Pescadores temen ser arrastrados por la “Salamanca” del dique Campo Alegre


12 agosto, 2019


“Por las noches de luna se escucha música nativa, y al otro día el lugar queda impregnado por una fuerte hedentina a azufre, olor que denota la presencia de Mandinga”, contó un vecino.
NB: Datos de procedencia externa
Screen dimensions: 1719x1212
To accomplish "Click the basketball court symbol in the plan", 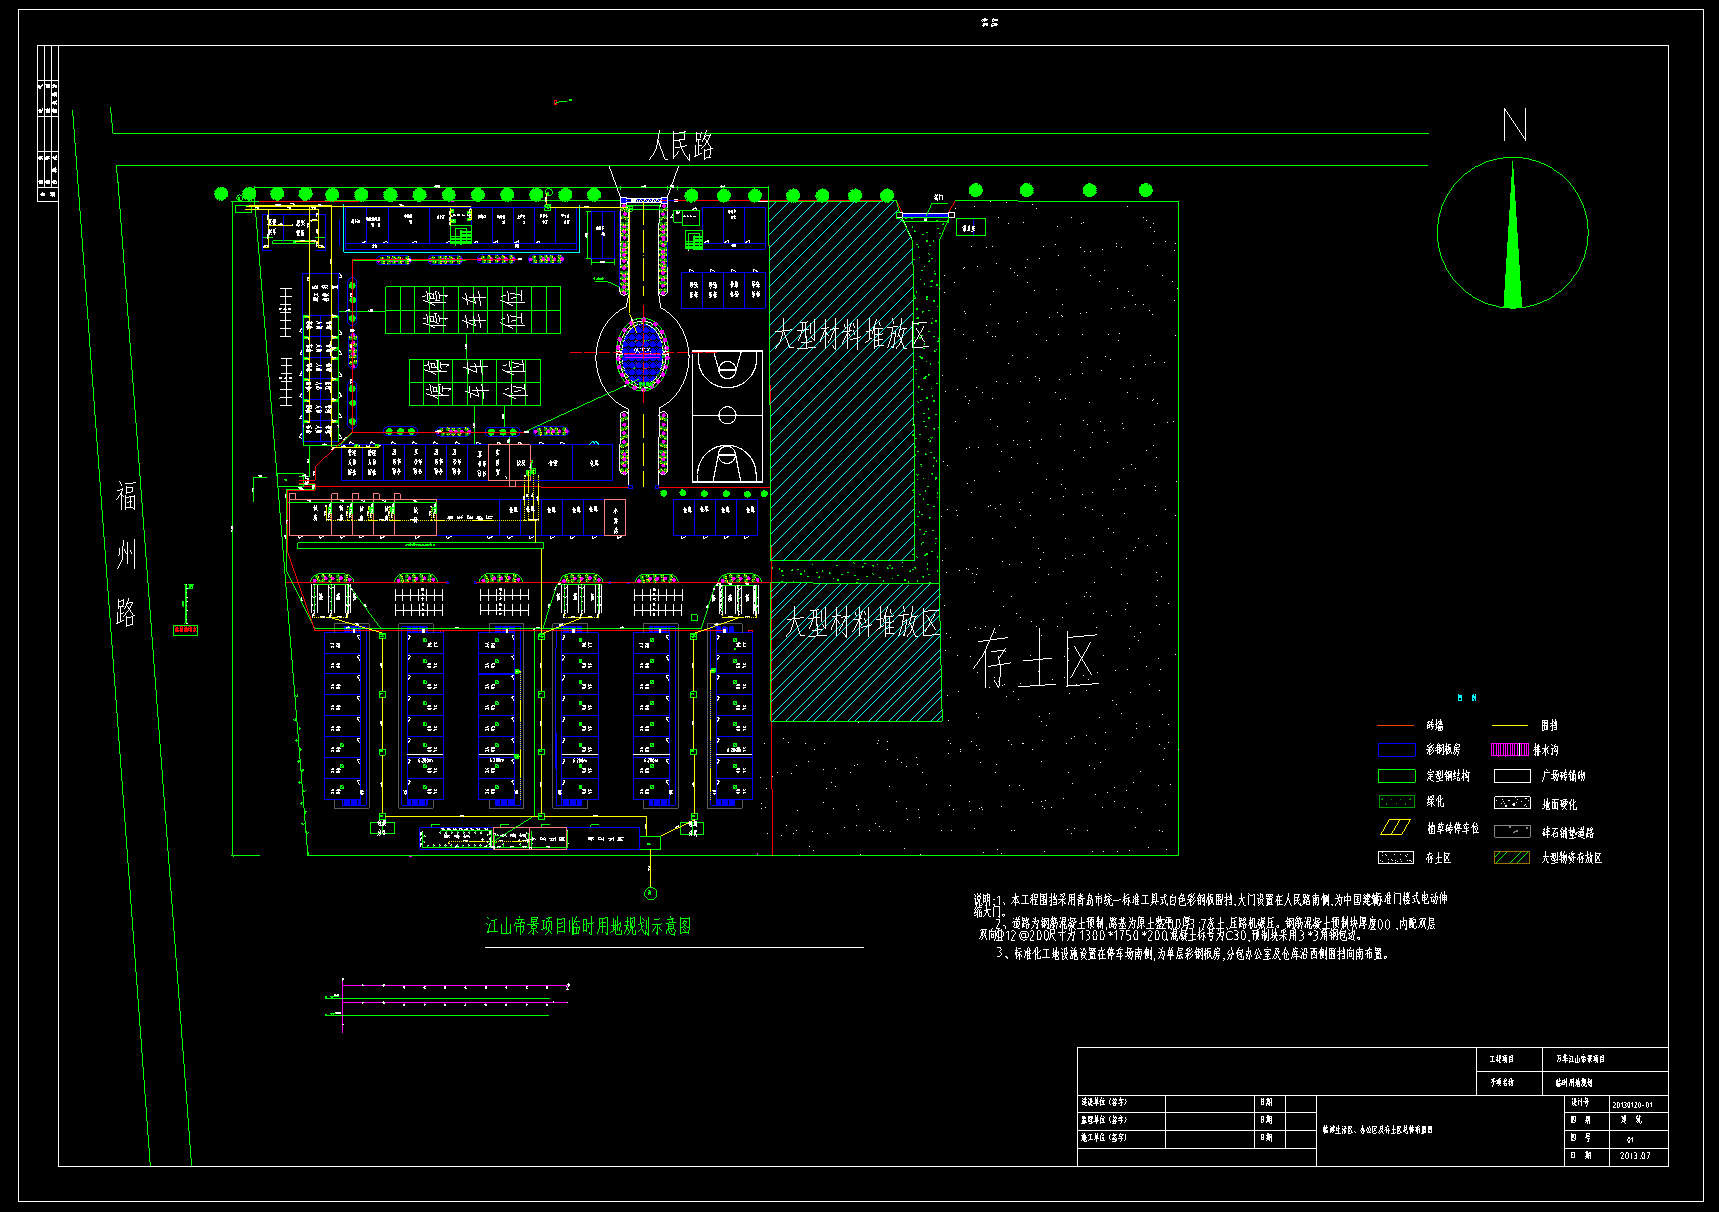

En La Caldera aseguran que en los cerros aledaños al dique Campo Alegre existe una enorme Salamanca. Tales afirmaciones tomaron cuerpo hace algunos años, cuando efectivamente comenzó a percibirse en el ambiente, especialmente en uno de los extremos del embalse, un fuerte olor a azufre como el que suele identificar al mismísimo rey de las tinieblas.
Un lugareño conocido por el mote de “El Diablo“, aventuró a El Tribuno su teoría: “No solo en las noches de luna llena se puede escuchar música nativa, sino que además al otro día el lugar queda impregnado por una fuerte hedentina a azufre, olor que a las claras denota la presencia de don Mandinga”.
Al preguntársele sobre el tipo de música que suele escuchar, el caldereño contó: “Siempre folclórica señor, la de antes. Es como si tocara el ‘Payo’ Solá, Marcos Tames o Ceballos, el ‘Duende del Bandoneón’. No se bien quien toca, pero que toca, toca señor. Lo que si se es que de ahora la música no es”, concluyó el vecino.

Lo que indica la ciencia

Lejos de lo que “El Diablo”, sus vecinos o los asiduos concurrentes a ese dique puedan especular, el fuerte olor a azufre se debería a las emanaciones de ácido sulfhídrico que desde el fondo del dique, es decir desde la zona fangosa, emergen hacia el exterior.
Se trataría de una situación demasiado común en los grandes embalses, cuando se produce el drenado de las capas inferiores.
En el fondo de estos espejos de agua se deposita materia orgánica que luego al descomponerse genera un barro negruzco con azufre y bacterias, del que deviene el mencionado ácido sulfhídrico. Es decir que la consecuencia inmediata es un hedor similar al de los huevos podridos o al perfume de Satanás, que en un principio no revestiría ningún tipo de peligro.

El mito

Una vez más la ciencia echó por tierra, al menos en un principio, un mito que había comenzado a tomar cuerpo en las serranías caldereñas y que tenía a maltraer a los lugareños, generando a la vez curiosidad en muchos salteños que desde hace un tiempo a la fecha comenzaron a merodear en el lugar durante los fines de semana, con la ilusión de encontrar la Salamanca.
“En el Norte Argentino existen muchos mitos, leyendas y creencias populares que arraigan con fuerza en el imaginario colectivo y que se trasladan boca a boca a lo largo de las generaciones. Aún cuando tienen explicaciones perfectamente racionales, la fuerza de la magia que transmiten las hace de una riqueza y poesía que muchas veces resultan subyugantes”, destacó el geólogo Ricardo Alonso en un capítulo sobre mitos, publicado en su libro “Geografía Física del Norte Argentino”.

La Salamanca

La Salamanca es una cueva donde manda Mandinga, Satanás o el Gran Diablo. Puede estar en la profundidad de los monte, en los huaycos, cerros, lomadas, quebradas o cuevas laguneras. Atrae a sus víctimas con antiguas músicas nativas interpretadas por músicos ya desaparecidos o también por aquellos que fueron atrapados con vida.

La temerosa Salamanca suele estar cerrada por una inmensa piedra que puede abrirse mágicamente. En su interior, hay senderos plagados de serpientes, batracios, arañas y otras alimañas que atacan ferozmente a los que quieren retroceder. 

 

El trono de Mandinga

Las sendas terminan siempre en un recinto aromatizado con azufre y en cuyo centro está el gran trono de Mandinga, que permanece sentado y rodeado por mujeres hermosas y una corte de diablos menores, todos, dotados de escamosas colas flechadas. Más abajo, un conjunto de músicos fallecidos o prisioneros interpretan las más deliciosas páginas del cancionero folclórico del lugar.
Según los pocos que lograron escapar de una salamanca, cuentan que allí pudieron ver a innumerables poetas, compositores, músicos y calaveras ya desaparecidos, que participaban alegremente de las diabluras a pura carcajadas.